### SOURCE RECORDS
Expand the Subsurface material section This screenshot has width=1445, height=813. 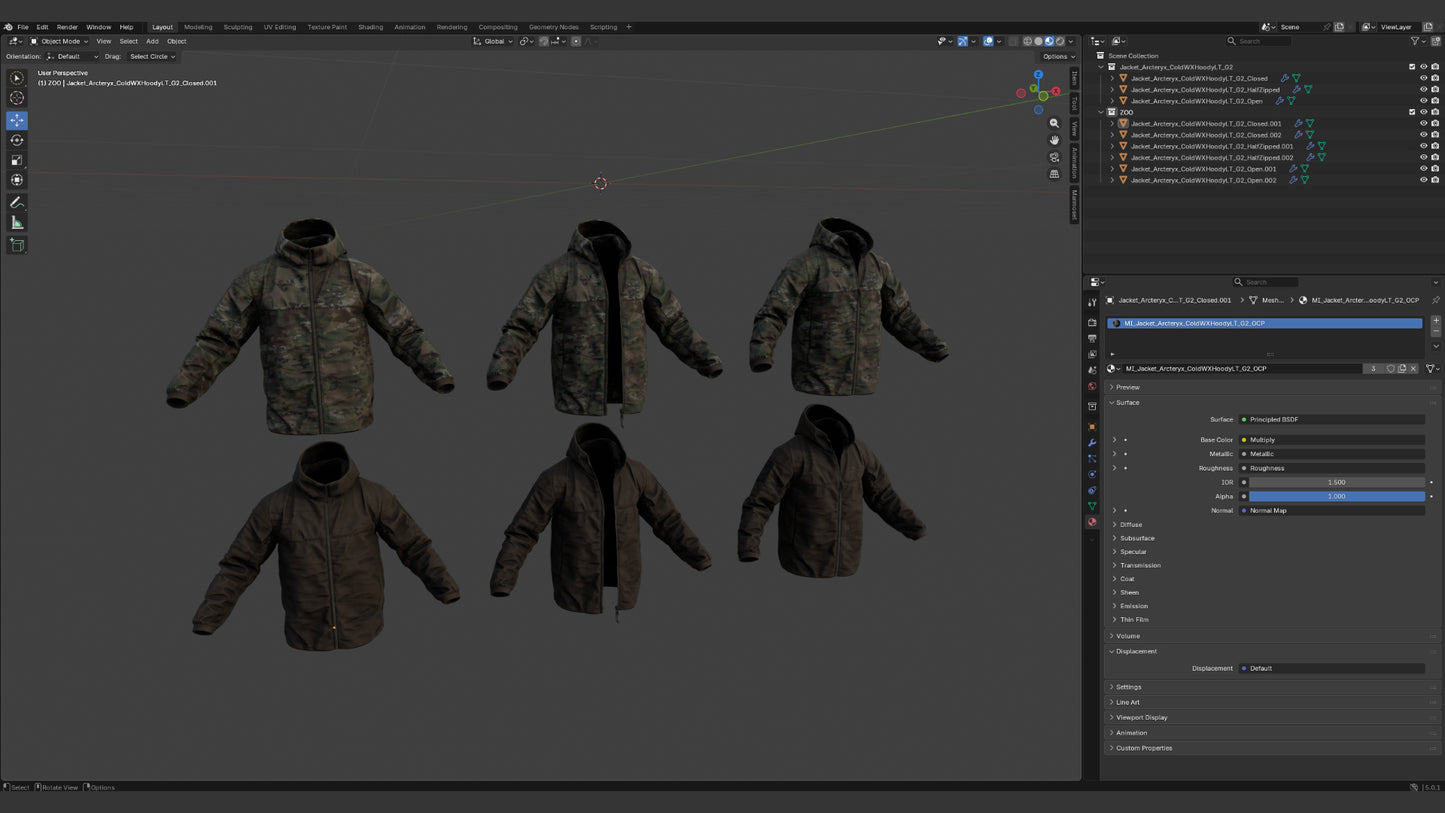point(1137,538)
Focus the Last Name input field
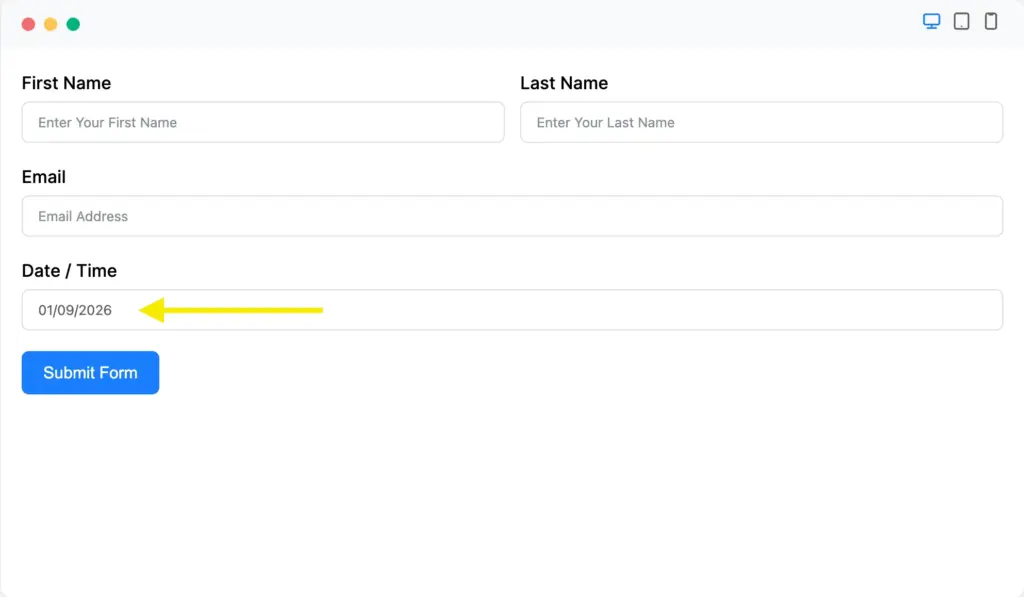Viewport: 1024px width, 597px height. (x=760, y=122)
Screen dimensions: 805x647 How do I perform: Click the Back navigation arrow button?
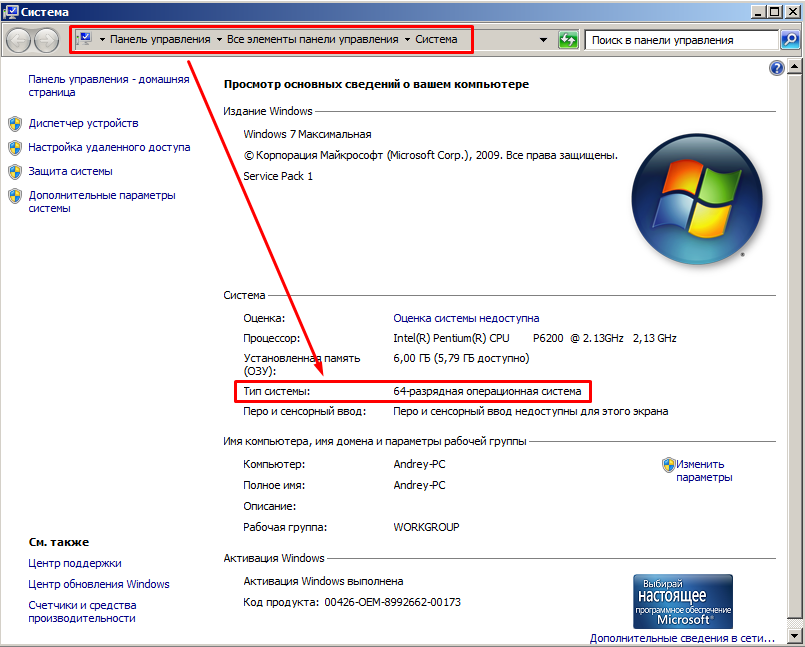[x=19, y=40]
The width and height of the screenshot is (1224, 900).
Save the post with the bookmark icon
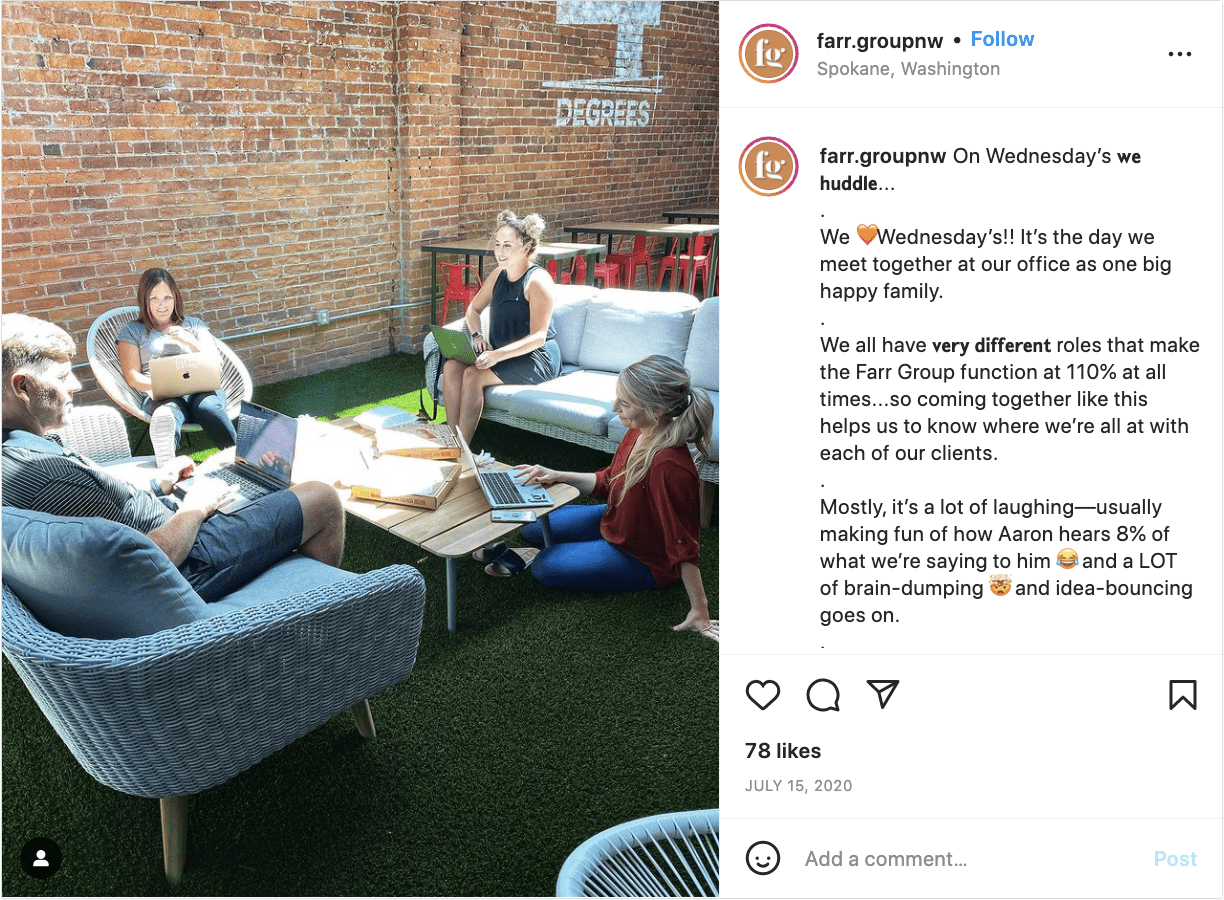1183,695
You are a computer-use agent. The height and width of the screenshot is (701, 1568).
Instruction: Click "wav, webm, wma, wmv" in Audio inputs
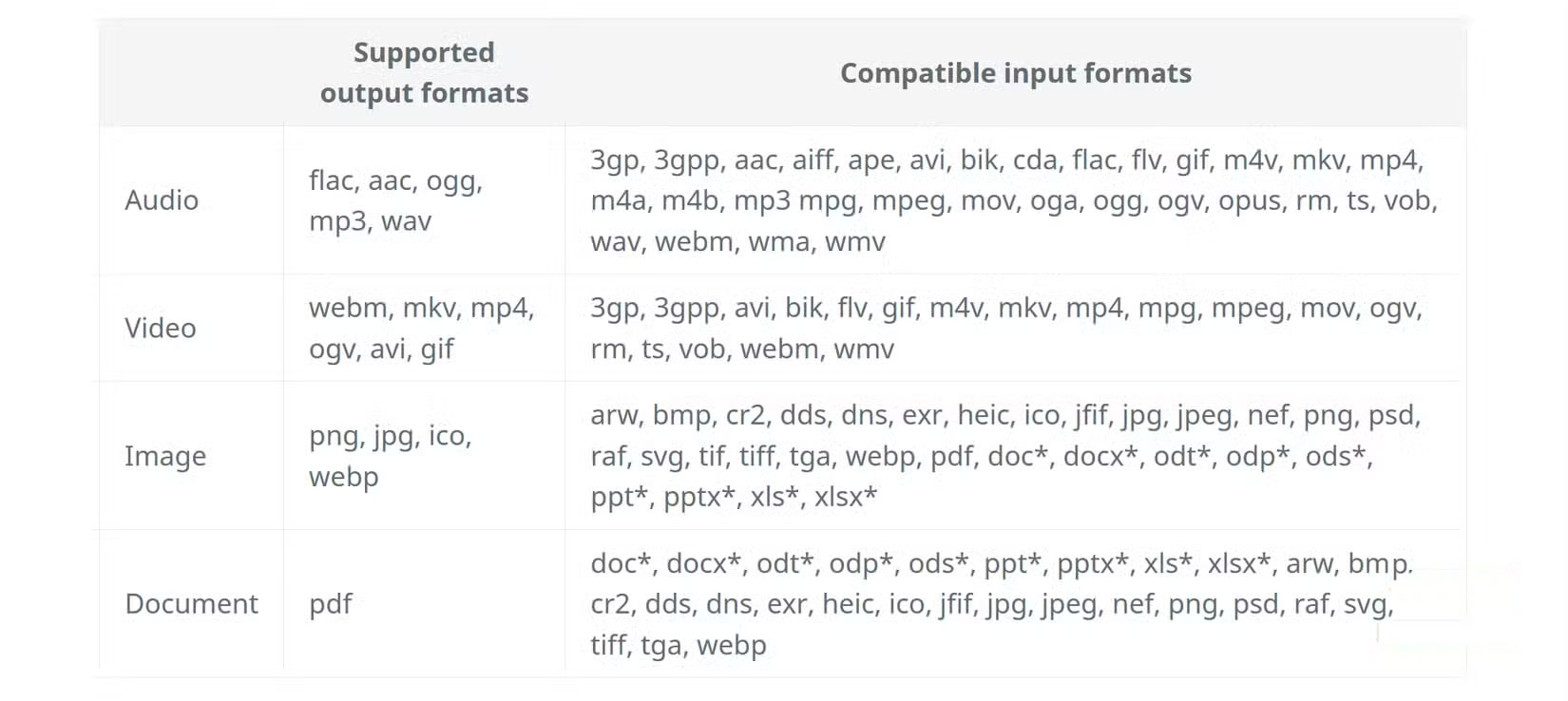(737, 242)
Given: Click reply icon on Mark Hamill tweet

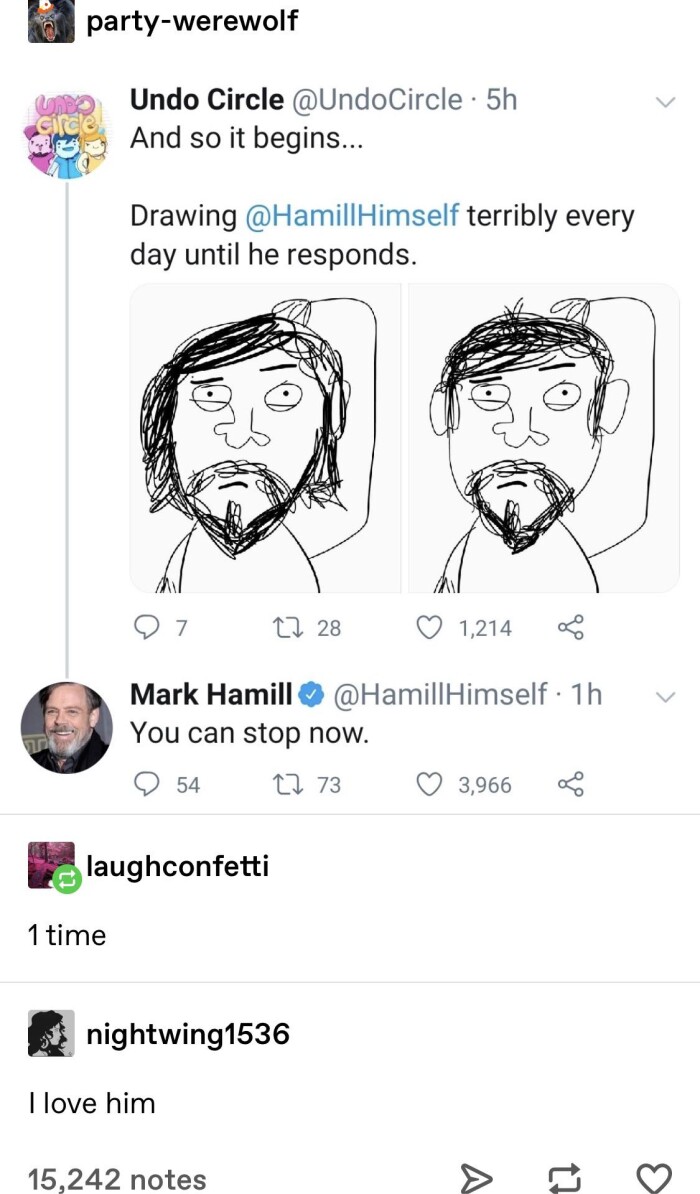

### EXERCISE GOAL
Count the lines of the records above that contain the string "Click", treating uppercase and lowercase letters as different. Reply with the number alone.

### EXERCISE RESULT
3